The Indian authorities could allow IDBI Bank to merge with private banks as they seek to privatise the lender.

The conditions for the sale of IDBI Bank could pave way for its merger with other financial entities, a report by Indian news outlet Business Standard said.

The report comes after Fairfax India Holdings, the investment arm led by Canadian billionaire Prem Watsa, showed interest to purchase the Government of India’s 45.48% stake in the bank.

The remaining 49.24% stake in the bank is held by the Life Insurance Corporation of India (LIC).

The government is yet to provide information on eligibility conditions for the sale of IDBI Bank.

According to the report, banks may be allowed to place bids, which will be subject to a merger plan approved by the country’s central bank.

IDBI Bank’s merger could be allowed after the Indian government and LIC sell their stake in the lender, the report said.

Notably, the Reserve Bank of India (RBI) does not allow one promoter to own two banks, therefore, bank promotor entities or promoters looking to buy a stake in the lender may have to place their bids after the merger plan has been approved, an official told the publication.

The report highlighted that due to the complexities related to a secondary sale and valuations, a merger with an entity as an initial step or as a means of divestment is an unlikely option.

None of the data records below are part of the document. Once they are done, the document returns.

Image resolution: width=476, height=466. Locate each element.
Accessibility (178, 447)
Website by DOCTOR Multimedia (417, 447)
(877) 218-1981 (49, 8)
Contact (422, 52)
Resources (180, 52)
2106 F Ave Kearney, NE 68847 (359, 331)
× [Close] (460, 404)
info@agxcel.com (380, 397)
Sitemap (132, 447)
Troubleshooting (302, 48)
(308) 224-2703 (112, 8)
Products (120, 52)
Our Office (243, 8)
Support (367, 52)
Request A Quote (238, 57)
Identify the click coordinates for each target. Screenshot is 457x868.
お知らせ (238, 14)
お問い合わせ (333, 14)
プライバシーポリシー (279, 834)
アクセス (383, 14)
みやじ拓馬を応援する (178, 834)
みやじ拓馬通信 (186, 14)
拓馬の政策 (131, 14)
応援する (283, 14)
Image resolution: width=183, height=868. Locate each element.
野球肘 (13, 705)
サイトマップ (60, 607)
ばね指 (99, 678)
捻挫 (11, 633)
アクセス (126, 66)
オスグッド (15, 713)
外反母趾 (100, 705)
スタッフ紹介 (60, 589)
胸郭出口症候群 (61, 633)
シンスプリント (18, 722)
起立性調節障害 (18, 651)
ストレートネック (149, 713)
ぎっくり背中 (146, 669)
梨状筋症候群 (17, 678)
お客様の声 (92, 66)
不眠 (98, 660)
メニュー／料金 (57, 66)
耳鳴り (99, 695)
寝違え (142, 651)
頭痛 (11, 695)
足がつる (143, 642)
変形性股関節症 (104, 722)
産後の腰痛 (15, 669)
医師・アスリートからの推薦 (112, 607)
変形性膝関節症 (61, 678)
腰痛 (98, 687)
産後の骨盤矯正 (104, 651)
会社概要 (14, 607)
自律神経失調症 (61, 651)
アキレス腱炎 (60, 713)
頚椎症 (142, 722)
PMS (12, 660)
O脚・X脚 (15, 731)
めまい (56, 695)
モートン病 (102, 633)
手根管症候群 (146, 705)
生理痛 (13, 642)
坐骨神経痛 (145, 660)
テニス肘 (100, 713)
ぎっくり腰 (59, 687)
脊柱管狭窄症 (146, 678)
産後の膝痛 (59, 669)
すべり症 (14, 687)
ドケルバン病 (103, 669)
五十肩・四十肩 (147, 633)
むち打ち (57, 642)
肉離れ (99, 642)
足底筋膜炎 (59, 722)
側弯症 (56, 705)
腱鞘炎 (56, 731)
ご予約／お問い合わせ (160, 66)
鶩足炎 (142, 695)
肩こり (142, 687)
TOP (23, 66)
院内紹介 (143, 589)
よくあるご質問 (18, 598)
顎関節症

Such an arrangement would require the government to sell its stake in the merged entity, it added.

Banks and non-banking financial companies are viewed as the most suitable for the sale of IDBI Bank, the publication noted.

“In the case of NBFCs looking to participate in the process and subsequently merge with the lender, there could be a requirement for creating a non-operative financial holding company (NOFHC) according to the extant guidelines of the RBI,” the publication said adding that “for private equity and other investors, bidding through a consortium may be allowed subject to meeting the eligibility criteria.”